In the records below, find the lines that include "pixel" and copy each.

DATA LISTING section start

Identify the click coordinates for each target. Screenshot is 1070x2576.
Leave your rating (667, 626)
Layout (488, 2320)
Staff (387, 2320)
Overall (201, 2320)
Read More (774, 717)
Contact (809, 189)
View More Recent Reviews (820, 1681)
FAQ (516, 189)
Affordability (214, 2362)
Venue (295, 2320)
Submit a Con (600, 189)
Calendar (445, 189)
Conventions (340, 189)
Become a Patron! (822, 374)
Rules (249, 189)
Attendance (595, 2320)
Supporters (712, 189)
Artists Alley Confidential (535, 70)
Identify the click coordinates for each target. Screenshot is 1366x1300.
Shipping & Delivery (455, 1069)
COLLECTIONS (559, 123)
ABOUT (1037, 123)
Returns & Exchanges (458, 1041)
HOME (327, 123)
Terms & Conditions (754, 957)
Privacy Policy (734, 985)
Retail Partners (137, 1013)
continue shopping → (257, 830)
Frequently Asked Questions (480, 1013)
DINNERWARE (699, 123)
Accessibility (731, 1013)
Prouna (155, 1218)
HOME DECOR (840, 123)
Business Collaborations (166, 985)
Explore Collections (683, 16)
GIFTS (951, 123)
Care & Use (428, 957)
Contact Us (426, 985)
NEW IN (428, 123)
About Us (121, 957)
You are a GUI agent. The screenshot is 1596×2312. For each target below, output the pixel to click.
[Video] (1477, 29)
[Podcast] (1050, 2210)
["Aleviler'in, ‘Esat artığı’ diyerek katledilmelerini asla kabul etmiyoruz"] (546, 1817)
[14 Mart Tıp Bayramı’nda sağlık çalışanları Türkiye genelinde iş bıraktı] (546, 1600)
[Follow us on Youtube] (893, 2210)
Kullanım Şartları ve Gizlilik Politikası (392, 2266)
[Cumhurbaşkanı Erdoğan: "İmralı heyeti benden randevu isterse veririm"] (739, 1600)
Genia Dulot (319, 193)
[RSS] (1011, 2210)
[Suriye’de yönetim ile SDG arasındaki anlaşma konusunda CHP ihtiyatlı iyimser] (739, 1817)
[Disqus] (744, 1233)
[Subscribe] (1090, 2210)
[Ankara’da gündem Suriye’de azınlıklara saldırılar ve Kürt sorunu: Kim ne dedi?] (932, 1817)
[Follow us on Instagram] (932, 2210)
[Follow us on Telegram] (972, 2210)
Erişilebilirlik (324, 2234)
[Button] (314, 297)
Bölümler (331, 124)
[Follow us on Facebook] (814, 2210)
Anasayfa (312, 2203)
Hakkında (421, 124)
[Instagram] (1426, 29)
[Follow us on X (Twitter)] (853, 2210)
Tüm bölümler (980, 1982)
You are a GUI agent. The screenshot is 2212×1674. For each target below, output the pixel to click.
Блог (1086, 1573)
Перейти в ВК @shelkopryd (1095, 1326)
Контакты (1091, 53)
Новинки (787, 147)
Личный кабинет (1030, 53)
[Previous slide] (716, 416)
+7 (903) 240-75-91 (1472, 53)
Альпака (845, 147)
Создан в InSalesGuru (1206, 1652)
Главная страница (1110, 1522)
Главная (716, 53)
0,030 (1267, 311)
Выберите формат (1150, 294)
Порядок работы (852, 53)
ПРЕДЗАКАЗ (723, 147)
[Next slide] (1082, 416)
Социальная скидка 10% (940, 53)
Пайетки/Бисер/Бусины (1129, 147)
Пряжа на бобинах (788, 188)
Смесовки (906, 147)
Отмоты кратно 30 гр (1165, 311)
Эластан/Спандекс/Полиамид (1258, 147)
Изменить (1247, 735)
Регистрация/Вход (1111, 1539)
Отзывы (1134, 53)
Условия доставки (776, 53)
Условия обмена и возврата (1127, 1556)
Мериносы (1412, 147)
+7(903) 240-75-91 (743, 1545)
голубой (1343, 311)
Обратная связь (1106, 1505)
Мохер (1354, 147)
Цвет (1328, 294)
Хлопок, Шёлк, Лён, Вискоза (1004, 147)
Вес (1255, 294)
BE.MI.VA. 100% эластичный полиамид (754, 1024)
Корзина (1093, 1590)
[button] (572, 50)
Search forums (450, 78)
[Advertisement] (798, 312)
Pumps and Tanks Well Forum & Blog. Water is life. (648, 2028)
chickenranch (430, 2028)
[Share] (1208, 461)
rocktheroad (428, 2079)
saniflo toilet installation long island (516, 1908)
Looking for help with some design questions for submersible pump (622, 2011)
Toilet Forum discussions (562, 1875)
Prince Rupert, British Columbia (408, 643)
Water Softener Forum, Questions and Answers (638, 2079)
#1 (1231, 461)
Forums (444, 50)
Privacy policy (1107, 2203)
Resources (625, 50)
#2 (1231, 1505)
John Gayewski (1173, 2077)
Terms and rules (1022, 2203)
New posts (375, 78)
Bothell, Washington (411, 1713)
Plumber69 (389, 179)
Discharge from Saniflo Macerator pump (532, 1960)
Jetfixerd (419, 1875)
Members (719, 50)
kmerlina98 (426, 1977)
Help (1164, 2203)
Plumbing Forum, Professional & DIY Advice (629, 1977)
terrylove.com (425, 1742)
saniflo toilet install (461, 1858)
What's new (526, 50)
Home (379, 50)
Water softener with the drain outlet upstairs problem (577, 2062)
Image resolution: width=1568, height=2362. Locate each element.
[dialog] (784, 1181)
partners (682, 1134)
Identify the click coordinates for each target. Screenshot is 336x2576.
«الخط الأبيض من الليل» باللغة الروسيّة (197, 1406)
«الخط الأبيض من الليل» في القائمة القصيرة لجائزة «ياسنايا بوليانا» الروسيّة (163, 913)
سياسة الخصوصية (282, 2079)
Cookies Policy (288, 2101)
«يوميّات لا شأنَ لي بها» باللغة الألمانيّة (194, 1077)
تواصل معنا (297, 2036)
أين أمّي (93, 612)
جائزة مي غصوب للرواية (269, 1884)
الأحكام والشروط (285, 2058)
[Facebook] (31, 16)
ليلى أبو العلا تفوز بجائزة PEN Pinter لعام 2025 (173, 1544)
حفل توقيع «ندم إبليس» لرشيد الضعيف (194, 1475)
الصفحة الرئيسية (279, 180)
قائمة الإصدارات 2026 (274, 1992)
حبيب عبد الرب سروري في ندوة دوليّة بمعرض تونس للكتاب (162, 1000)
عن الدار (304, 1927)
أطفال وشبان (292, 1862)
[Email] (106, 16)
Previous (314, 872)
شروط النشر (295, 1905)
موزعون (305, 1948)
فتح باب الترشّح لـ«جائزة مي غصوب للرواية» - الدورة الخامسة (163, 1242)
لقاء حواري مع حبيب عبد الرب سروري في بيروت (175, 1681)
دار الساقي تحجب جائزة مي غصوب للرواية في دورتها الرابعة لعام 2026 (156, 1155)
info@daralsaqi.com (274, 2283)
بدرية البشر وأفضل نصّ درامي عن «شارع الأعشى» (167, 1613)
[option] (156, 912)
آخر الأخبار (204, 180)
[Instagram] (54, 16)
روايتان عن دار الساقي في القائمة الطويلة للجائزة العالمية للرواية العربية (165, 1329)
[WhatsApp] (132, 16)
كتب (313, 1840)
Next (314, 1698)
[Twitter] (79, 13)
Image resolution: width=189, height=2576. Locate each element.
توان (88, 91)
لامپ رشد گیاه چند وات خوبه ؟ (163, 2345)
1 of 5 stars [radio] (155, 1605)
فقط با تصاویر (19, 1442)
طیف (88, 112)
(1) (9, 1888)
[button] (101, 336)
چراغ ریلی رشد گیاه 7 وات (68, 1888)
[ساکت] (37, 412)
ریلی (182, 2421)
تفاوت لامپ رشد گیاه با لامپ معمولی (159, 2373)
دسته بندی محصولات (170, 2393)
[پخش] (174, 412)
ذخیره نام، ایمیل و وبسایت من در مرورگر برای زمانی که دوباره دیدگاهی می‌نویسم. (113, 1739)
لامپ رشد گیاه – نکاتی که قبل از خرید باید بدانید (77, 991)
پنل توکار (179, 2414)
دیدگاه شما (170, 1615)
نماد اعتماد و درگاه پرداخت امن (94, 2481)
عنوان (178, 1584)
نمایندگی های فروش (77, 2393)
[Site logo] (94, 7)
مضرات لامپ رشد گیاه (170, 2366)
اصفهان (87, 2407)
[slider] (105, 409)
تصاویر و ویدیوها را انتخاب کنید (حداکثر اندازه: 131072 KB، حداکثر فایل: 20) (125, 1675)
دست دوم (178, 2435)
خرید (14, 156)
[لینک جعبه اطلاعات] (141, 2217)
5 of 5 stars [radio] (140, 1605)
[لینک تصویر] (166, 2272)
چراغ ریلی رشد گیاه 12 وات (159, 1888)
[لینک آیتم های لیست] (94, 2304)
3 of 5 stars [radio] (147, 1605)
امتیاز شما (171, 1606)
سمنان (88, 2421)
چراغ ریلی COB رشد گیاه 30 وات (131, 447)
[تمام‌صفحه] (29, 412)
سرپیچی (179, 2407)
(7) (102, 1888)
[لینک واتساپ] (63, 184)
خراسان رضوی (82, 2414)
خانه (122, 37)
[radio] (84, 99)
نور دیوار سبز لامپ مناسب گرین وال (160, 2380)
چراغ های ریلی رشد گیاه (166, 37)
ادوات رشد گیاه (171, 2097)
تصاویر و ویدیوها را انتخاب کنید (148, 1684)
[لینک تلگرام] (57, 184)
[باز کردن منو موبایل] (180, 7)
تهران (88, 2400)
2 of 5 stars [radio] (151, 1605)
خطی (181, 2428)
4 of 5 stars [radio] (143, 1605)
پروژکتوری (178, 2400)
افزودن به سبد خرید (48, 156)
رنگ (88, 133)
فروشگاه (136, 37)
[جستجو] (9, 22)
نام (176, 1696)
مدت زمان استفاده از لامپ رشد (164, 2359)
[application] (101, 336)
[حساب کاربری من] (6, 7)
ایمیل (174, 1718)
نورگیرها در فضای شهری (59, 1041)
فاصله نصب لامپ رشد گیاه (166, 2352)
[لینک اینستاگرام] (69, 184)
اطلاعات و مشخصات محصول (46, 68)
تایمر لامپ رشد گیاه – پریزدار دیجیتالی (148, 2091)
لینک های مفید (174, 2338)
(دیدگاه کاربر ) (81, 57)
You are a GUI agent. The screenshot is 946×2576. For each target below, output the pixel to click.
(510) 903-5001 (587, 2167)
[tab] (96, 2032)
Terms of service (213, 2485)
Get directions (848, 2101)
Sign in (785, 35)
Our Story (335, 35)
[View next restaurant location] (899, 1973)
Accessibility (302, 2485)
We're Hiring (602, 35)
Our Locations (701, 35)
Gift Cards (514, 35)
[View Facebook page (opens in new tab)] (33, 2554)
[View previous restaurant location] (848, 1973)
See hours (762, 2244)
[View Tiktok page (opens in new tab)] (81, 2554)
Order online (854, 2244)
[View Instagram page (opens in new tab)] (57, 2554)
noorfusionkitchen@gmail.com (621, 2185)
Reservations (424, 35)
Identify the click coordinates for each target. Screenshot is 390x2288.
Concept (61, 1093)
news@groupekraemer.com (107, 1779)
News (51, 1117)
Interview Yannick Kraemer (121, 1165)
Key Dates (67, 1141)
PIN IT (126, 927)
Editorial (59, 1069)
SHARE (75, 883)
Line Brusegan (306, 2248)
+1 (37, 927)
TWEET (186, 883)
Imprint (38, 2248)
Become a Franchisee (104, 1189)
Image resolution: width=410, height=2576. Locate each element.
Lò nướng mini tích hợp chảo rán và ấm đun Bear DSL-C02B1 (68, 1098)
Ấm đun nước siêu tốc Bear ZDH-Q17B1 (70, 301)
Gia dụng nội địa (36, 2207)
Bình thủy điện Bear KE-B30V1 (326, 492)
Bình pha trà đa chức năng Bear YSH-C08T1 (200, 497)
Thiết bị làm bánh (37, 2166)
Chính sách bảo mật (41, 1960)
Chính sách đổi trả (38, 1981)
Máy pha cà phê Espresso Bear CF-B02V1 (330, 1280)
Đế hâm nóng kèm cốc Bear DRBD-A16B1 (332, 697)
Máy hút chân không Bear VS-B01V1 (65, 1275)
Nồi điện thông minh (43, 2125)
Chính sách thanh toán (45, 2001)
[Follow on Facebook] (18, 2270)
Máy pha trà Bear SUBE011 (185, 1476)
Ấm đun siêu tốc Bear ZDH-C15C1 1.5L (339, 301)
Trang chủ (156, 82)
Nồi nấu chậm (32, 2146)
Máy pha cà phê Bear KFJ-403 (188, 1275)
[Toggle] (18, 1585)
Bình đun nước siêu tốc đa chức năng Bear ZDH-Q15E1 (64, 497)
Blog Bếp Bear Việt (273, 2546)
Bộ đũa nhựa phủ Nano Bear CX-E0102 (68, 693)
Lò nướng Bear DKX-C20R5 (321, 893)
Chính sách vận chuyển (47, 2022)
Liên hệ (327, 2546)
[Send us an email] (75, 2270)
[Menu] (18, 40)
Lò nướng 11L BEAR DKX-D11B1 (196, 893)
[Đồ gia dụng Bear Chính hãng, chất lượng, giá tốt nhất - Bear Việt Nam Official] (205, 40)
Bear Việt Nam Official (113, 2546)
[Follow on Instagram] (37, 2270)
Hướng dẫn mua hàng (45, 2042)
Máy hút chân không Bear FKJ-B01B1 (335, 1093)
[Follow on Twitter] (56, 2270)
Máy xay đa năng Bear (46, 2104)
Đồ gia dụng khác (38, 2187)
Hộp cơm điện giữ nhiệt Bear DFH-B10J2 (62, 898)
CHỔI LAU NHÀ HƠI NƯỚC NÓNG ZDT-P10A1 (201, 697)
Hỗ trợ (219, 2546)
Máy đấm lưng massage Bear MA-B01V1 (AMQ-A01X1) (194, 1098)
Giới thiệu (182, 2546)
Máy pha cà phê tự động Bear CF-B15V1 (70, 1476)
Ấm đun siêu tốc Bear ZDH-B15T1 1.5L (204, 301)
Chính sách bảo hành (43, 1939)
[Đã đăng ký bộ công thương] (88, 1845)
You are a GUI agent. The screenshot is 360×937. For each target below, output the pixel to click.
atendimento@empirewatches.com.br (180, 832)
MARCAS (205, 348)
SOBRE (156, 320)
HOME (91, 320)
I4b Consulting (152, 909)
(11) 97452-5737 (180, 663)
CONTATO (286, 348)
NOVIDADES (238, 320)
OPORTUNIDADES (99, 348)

DATA LISTING section end

# [ANSWER FOR THE TASK]
You are a GUI agent. The screenshot is 1596×2312. For each target below, output the pixel to click.
You are a GUI agent. The screenshot is 2212×1674. For each target below, output the pixel to click.
You are a GUI agent. The screenshot is 946×2576. For each target below, output the pixel to click.
You are a GUI agent. The screenshot is 360×937. For each target below, output the pixel to click.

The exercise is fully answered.